● **ACTION ITEM**:
There is one span to output from the data below: the lines starting at the line with "スポコバについて (71, 2499)" and ending at the line with "ブランド別で探す (21, 2515)". Output it exactly, ends included, nothing more.

___ MATERIAL FOR THE TASK

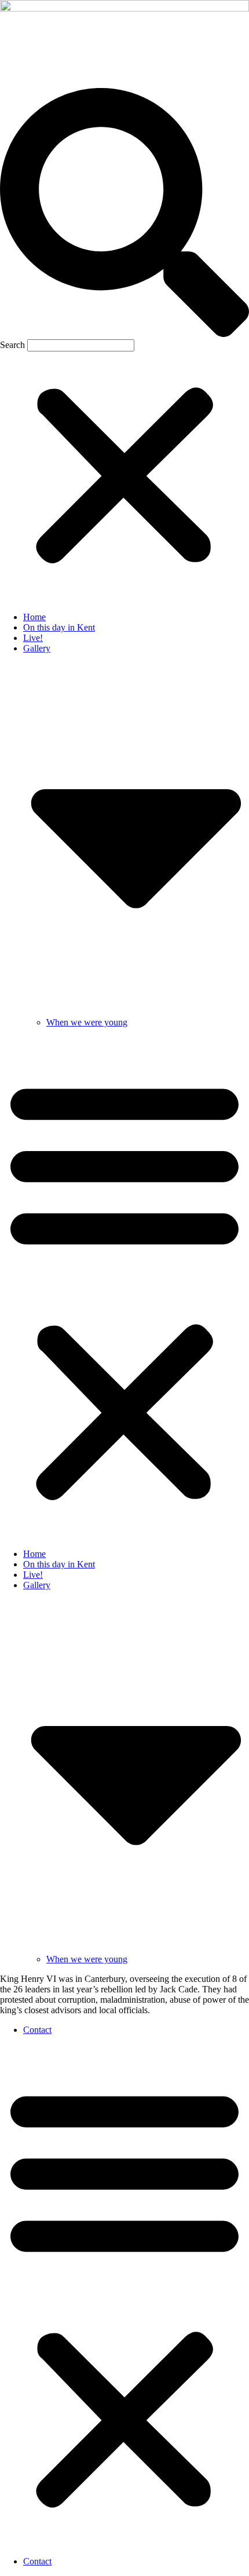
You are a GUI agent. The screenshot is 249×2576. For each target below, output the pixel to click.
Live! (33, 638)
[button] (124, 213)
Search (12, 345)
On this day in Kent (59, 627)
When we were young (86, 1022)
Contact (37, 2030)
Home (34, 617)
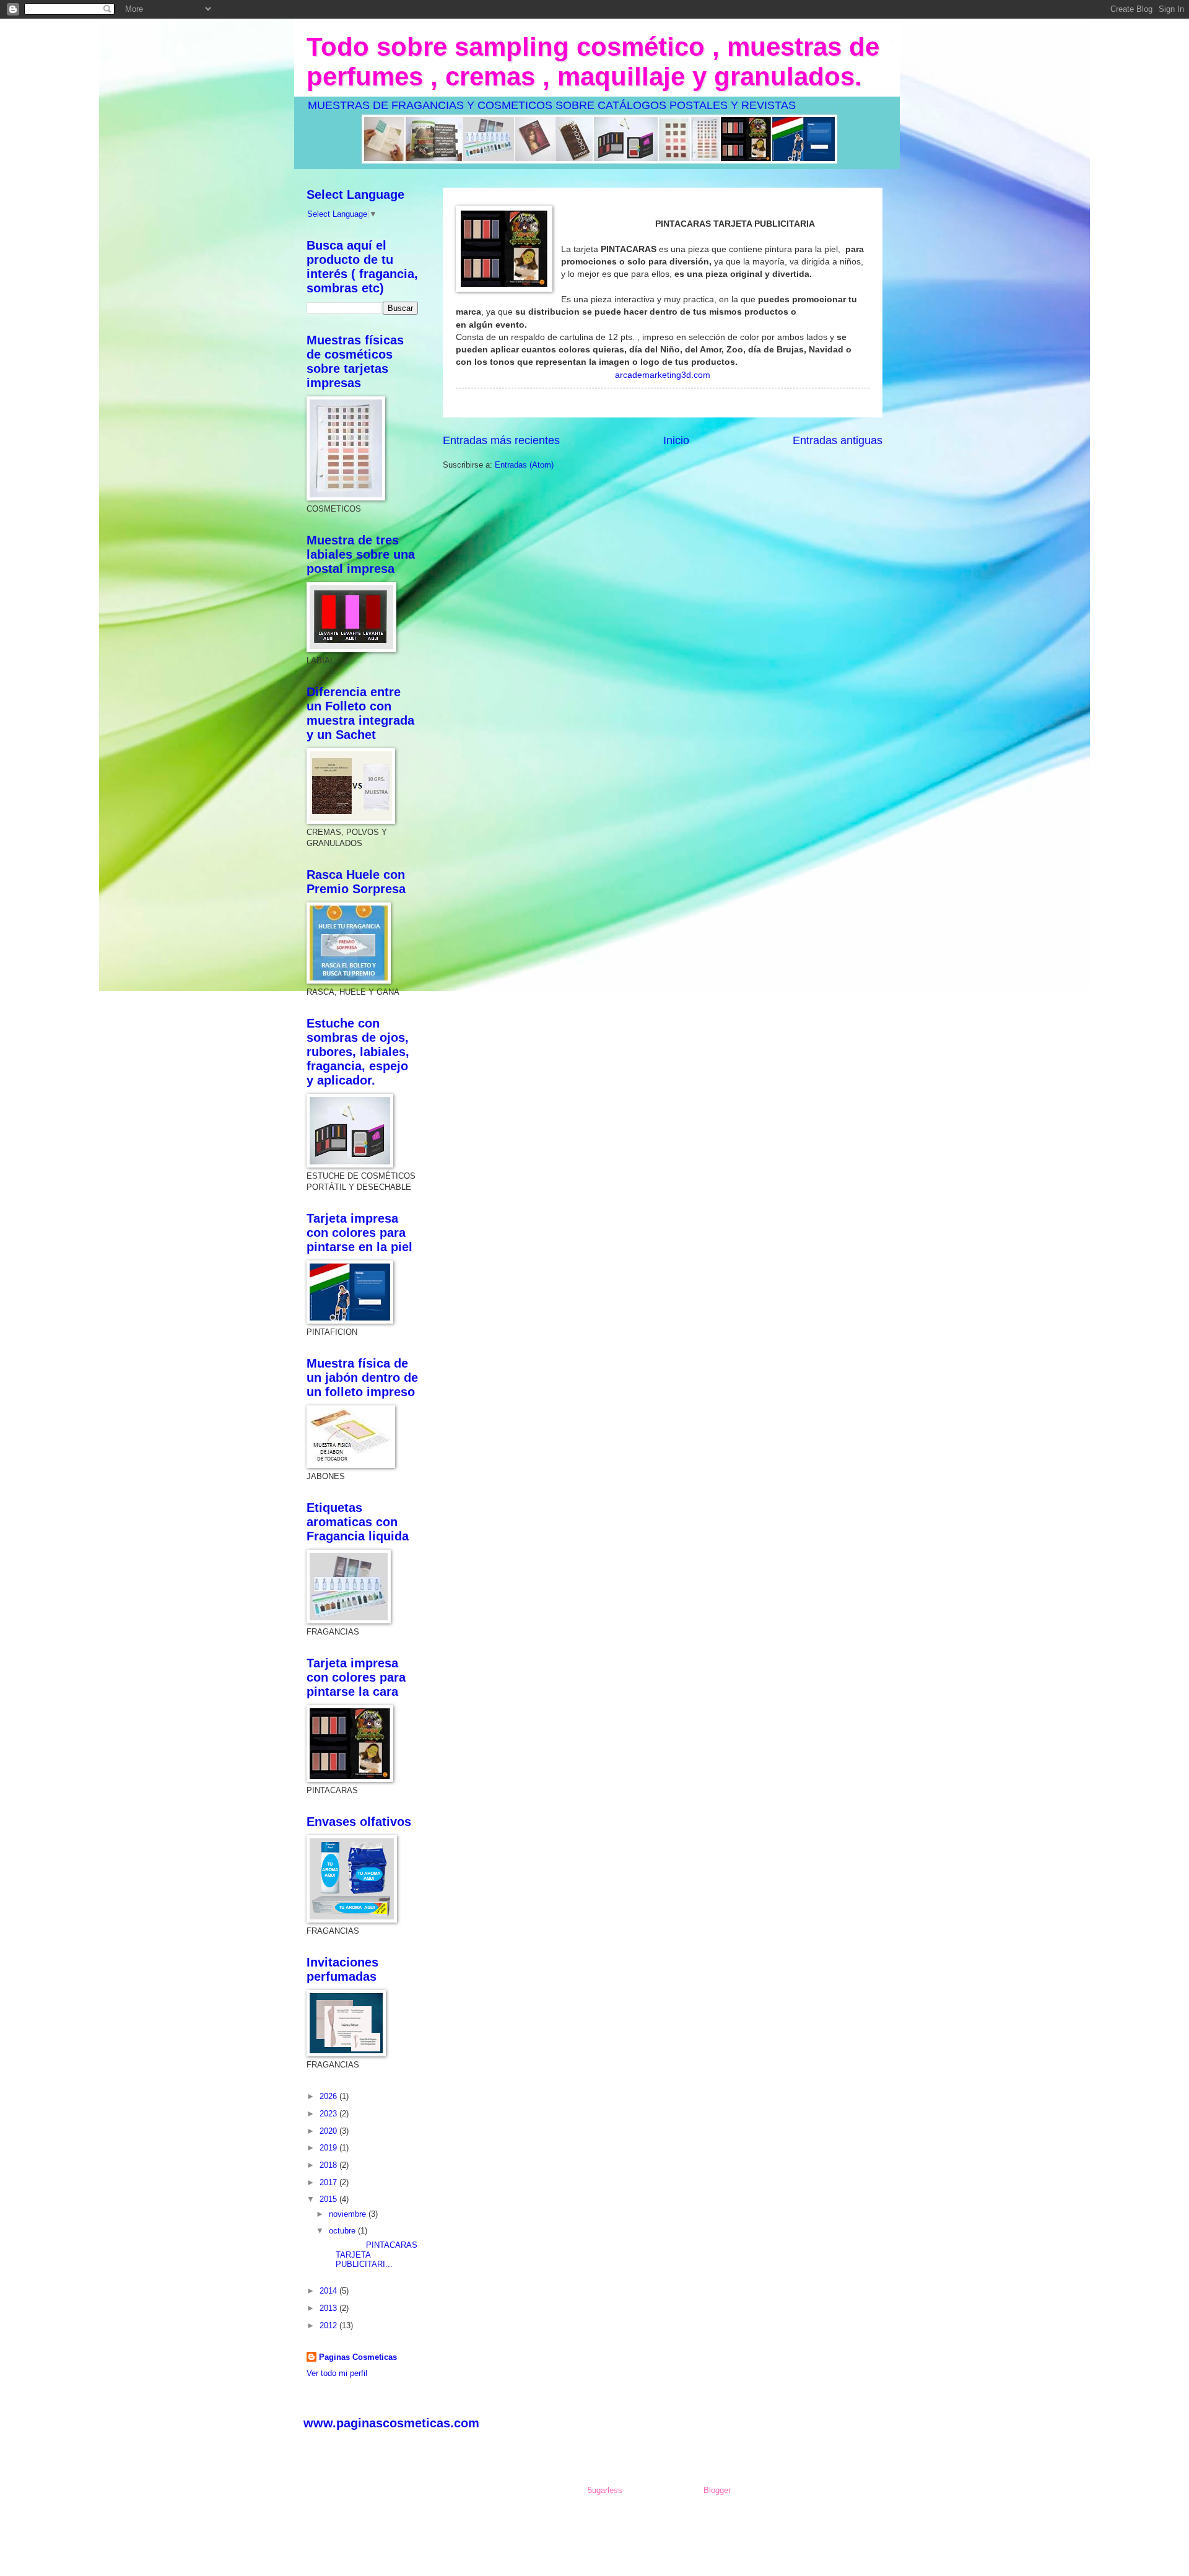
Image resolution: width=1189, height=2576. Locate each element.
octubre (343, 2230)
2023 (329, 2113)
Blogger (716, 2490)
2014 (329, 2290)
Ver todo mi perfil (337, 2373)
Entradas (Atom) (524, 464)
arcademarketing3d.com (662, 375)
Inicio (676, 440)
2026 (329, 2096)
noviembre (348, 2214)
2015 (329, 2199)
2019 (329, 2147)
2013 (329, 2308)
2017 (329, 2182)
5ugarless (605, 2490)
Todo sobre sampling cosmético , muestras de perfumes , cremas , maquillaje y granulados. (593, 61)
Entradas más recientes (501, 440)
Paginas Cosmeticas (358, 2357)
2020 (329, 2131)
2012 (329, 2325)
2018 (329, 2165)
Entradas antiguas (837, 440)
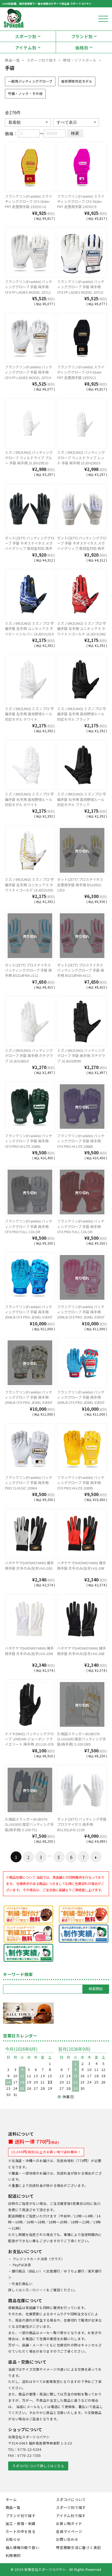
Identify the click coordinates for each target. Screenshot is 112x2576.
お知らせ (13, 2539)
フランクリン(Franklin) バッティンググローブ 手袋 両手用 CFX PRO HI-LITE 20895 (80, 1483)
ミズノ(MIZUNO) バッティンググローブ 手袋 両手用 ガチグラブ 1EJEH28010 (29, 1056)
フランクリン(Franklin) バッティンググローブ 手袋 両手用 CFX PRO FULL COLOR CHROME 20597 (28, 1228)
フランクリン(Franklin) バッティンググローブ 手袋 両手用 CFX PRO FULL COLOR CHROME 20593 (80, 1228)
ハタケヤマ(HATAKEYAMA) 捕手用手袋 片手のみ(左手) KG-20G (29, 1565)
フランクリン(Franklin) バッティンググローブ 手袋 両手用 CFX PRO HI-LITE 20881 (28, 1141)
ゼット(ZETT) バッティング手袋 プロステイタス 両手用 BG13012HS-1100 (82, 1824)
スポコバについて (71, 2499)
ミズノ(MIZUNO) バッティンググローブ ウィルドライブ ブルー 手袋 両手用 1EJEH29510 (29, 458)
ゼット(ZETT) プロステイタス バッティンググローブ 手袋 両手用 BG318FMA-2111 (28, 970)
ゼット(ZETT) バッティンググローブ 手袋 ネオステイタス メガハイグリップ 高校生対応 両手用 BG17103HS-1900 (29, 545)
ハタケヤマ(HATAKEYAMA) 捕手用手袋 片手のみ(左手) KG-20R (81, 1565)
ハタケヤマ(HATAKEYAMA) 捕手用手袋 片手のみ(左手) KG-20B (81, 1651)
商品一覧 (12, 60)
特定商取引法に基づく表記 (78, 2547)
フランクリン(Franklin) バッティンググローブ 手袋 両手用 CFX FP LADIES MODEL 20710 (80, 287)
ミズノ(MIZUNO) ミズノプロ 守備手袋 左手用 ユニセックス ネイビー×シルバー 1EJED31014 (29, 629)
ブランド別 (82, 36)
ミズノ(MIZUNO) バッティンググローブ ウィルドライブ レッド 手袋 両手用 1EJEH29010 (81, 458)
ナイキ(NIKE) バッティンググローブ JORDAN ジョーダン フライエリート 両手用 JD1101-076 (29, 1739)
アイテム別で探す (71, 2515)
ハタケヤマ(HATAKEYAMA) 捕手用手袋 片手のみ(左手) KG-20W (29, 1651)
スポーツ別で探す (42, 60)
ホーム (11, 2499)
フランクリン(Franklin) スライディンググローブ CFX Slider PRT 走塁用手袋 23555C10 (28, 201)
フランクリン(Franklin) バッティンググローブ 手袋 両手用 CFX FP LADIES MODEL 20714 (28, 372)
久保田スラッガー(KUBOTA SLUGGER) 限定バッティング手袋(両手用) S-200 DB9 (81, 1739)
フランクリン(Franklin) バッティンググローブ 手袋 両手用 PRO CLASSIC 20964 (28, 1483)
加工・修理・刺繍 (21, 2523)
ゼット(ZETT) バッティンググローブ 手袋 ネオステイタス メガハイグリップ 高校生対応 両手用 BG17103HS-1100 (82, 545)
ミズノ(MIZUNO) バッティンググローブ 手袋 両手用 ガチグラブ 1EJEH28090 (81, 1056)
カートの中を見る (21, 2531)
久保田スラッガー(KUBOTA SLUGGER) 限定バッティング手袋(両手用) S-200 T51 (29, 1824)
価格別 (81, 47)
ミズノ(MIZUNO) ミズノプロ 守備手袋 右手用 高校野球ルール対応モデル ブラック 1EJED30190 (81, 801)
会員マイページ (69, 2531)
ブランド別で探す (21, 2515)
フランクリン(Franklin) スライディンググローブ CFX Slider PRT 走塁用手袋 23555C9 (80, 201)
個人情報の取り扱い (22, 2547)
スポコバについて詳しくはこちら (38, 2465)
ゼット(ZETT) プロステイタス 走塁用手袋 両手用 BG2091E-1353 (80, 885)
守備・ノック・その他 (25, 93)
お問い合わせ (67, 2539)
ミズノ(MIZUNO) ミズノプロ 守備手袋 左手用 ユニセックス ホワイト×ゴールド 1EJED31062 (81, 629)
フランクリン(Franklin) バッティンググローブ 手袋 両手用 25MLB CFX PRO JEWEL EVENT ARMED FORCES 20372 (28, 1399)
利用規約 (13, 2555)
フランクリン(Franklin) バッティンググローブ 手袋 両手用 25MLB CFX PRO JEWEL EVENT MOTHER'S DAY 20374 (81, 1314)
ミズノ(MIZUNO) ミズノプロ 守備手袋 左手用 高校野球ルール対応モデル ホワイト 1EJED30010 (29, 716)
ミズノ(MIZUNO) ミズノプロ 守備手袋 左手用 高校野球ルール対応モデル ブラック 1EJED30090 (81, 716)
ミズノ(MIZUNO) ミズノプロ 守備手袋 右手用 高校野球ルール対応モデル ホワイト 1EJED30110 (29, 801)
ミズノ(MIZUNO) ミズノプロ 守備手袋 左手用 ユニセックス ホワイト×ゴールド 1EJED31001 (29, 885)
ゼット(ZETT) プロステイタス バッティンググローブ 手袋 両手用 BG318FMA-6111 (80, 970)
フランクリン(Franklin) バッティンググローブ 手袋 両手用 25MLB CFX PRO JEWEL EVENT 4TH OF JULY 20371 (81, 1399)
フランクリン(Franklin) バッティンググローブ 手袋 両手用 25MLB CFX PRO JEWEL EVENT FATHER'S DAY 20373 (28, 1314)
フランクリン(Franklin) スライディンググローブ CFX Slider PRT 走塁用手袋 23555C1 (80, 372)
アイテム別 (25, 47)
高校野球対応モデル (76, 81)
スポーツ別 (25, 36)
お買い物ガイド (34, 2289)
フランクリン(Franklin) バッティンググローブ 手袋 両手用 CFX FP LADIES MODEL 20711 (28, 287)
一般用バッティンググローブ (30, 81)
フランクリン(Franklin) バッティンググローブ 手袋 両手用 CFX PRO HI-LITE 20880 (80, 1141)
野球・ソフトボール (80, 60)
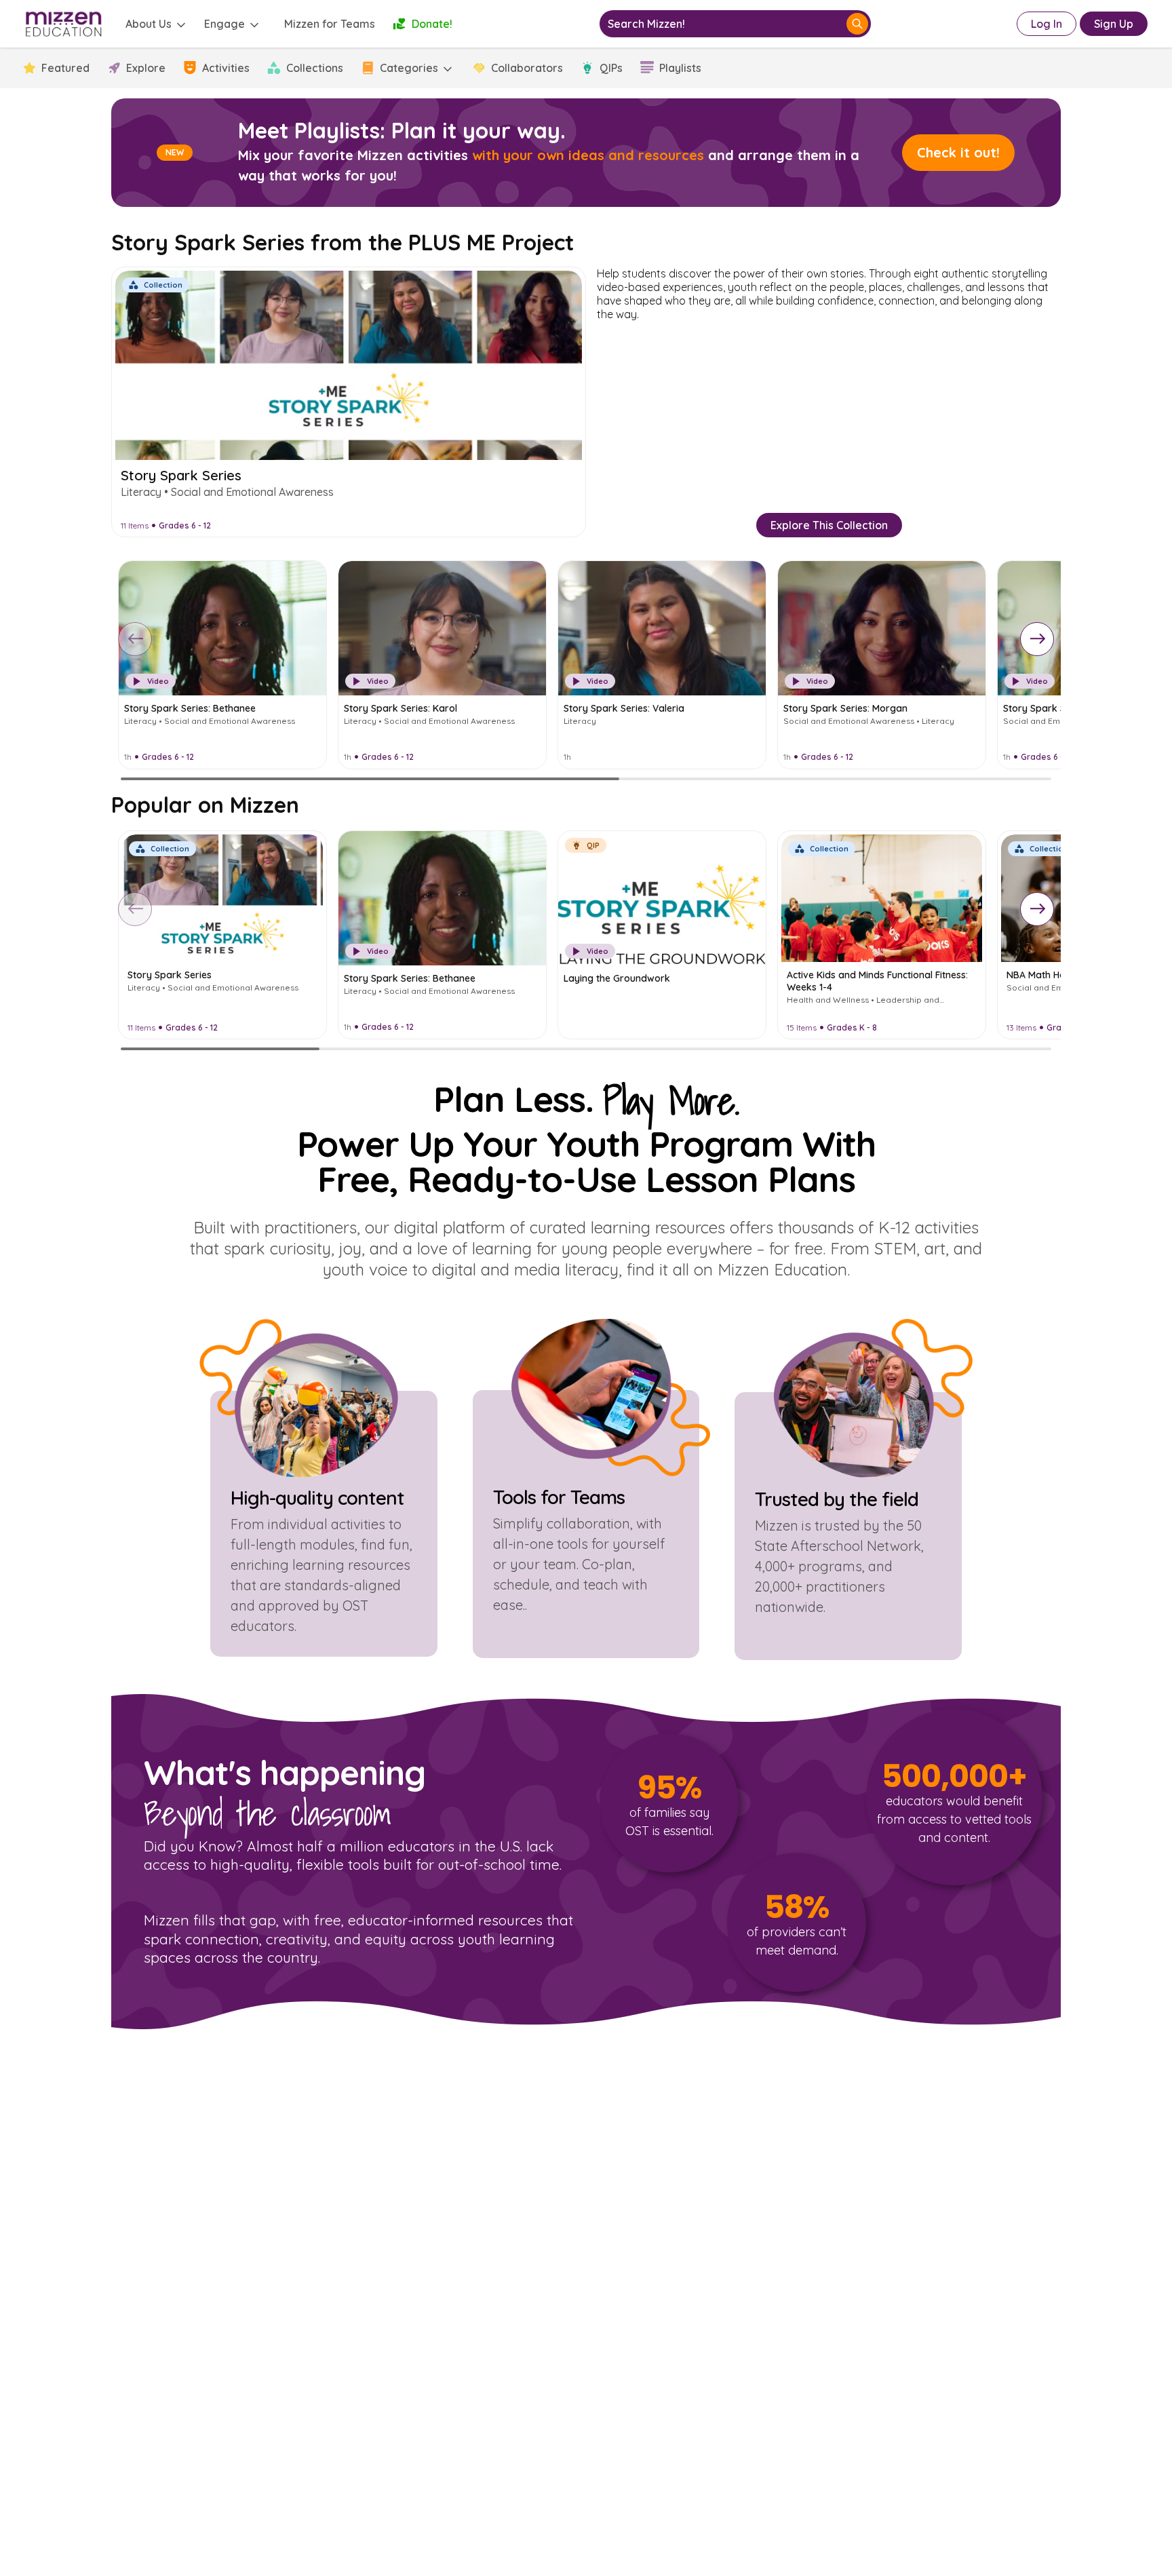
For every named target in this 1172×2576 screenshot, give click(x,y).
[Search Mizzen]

______

● **RESPONSE BOX**:
スポコバについて (71, 2499)
ミズノ(MIZUNO) バッティンググローブ ウィルドライブ ブルー 手袋 両手用 1EJEH29510 (29, 458)
ゼット(ZETT) プロステイタス バッティンググローブ 手袋 両手用 BG318FMA-2111 (28, 970)
ゼット(ZETT) バッティンググローブ 手袋 ネオステイタス メガハイグリップ 高校生対応 両手用 BG17103HS-1900 (29, 545)
ハタケヤマ(HATAKEYAMA) 捕手用手袋 片手のみ(左手) KG-20R (81, 1565)
ハタケヤマ(HATAKEYAMA) 捕手用手袋 片手のみ(左手) KG-20B (81, 1651)
商品一覧 (12, 60)
特定商取引法に基づく表記 (78, 2547)
フランクリン(Franklin) バッティンググローブ 手袋 両手用 CFX FP LADIES MODEL 20710 (80, 287)
ミズノ(MIZUNO) ミズノプロ 守備手袋 左手用 ユニセックス ネイビー×シルバー 1EJED31014 (29, 629)
ブランド別 (82, 36)
ミズノ(MIZUNO) バッティンググローブ ウィルドライブ レッド 手袋 両手用 1EJEH29010 (81, 458)
ナイキ(NIKE) バッティンググローブ JORDAN ジョーダン フライエリート 両手用 JD1101-076 (29, 1739)
アイテム別で探す (71, 2515)
ハタケヤマ(HATAKEYAMA) 捕手用手袋 片手のみ(左手) KG-20W (29, 1651)
スポーツ別で探す (42, 60)
ホーム (11, 2499)
フランクリン(Franklin) スライディンググローブ CFX Slider PRT 走塁用手袋 23555C10 (28, 201)
フランクリン(Franklin) バッティンググローブ 手袋 両手用 CFX FP LADIES MODEL 20714 (28, 372)
久保田スラッガー(KUBOTA SLUGGER) 限定バッティング手袋(両手用) S-200 DB9 (81, 1739)
フランクリン(Franklin) バッティンググローブ 手袋 両手用 PRO CLASSIC 20964 (28, 1483)
加工・修理・刺繍 (21, 2523)
ゼット(ZETT) バッティンググローブ 手袋 ネオステイタス メガハイグリップ 高校生対応 両手用 BG17103HS-1100 (82, 545)
ミズノ(MIZUNO) バッティンググローブ 手袋 両手用 ガチグラブ 1EJEH28090 (81, 1056)
カートの中を見る (21, 2531)
久保田スラッガー(KUBOTA SLUGGER) 限定バッティング手袋(両手用) S-200 T51 (29, 1824)
価格別 (81, 47)
ミズノ(MIZUNO) ミズノプロ 守備手袋 右手用 高校野球ルール対応モデル ブラック 1EJED30190 (81, 801)
会員マイページ (69, 2531)
ブランド別で探す (21, 2515)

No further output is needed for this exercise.